IN POLITICS, I CONSIDER MYSELF TO BE “A CENTRIST”

PERSPECTIVE FROM THE 19TH HOLE: This is the title I chose for my personal blog, which is meant to give me an outlet for one of my favorite crafts – writing – plus to use an image from my favorite sport, golf. Out of college, my first job was as a reporter for the Daily Astorian in Astoria, Oregon, and I went on from there to practice writing in all of my professional positions, including as press secretary in Washington, D.C. for a Democrat Congressman from Oregon, as an Oregon state government manager in Salem and Portland, as press secretary for Oregon’s last Republican governor (Vic Atiyeh), and as a private sector lobbyist. This blog also allows me to link another favorite pastime – politics and the art of developing public policy – to what I write.

I was asked the question in the headline the other day as a good friend of mine wondered why, as I centrist, I have tended lately to deviate toward the Democrat side of the political ledger.

The question came, I think, because, on several past occasions, I have expressed concern that Democrats, especially those running for president, as well as various members of the U.S. House, have veered so far left as not to be found on any past political spectrum.

And, I also have railed against the excesses of one Donald Trump.

So, yes, I consider myself to be a centrist, one who doesn’t favor the excesses of either the Ds or the Rs and who wants respectful and solid debate on issues facing this country.

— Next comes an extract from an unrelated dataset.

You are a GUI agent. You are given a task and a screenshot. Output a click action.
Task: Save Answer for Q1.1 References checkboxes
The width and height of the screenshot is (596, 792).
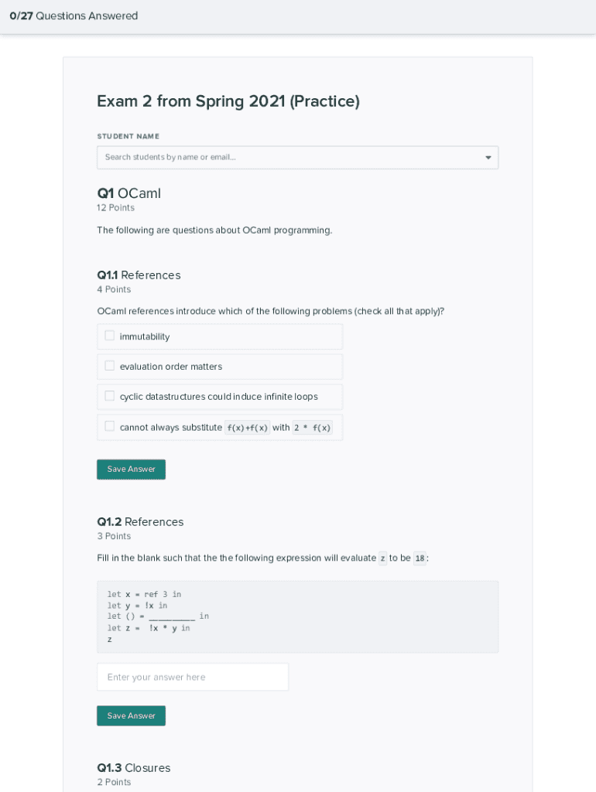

Tough to find these days.

On impeachment, I support it for a simple reason.

Donald Trump is not worthy of being president. We cannot tolerate another year of what he views as his “reign,” much less four more years if he wins the presidency in 2020.

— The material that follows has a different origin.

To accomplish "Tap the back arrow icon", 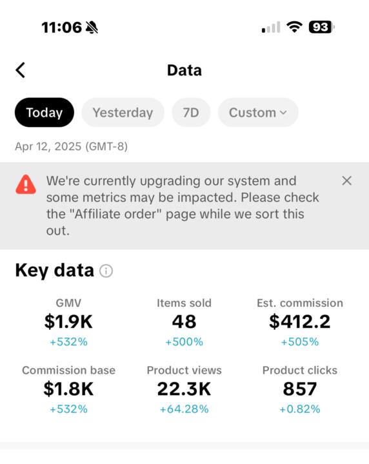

Trump has sold out America for his own ends in trying to win re-election and now wants us to trust him until the next rigged election.

He has taken American tax money, which had been approved by Congress on a bi-partisan vote to help Ukraine fight against Russia, and held money as leverage to bribe a foreign country to investigate one of his main rivals for election.

The fact that Republican sycophants cannot see that is because they aren’t looking.

Washington Post writer Jennifer Rubin, commenting on the impeachment vote, contended that the Republican Party “has lost its bearings and its soul to defend an unhinged narcissist.”

At the same time, Wall Street Journal writer Peggy Noonan wrote that many Democrats have placed themselves “outside the mainstream of American politics,” which means that, by extension, they are playing into Trump’s hands.

Noonan continues: “In almost every national public presentation this year, especially in their presidential debates, Democrats branded themselves not as what they had to be — a sophisticated party with a working-class heart — but what they couldn’t be — extreme left-wing progressives.

“From their first debates in June, their major candidates announced themselves to be for sharply higher taxes, banning private health insurance, the Green New Deal, free college, complete student loan forgiveness, free health insurance for illegal aliens, and functionally open borders. At least one candidate said America’s religious institutions should lose their tax-exempt status if they oppose same-sex marriage. They are extreme on abortion — no limits, ever — and in their support of identity politics, which sees not a country but a thousand warring tribes endlessly rewarded for being at each other’s throats.”

So, as what I call myself, “a centrist,” I say a pox on both sides of a current political process that threatens America’s system of governance. If middle ground cannot be found, we’ll all be losers.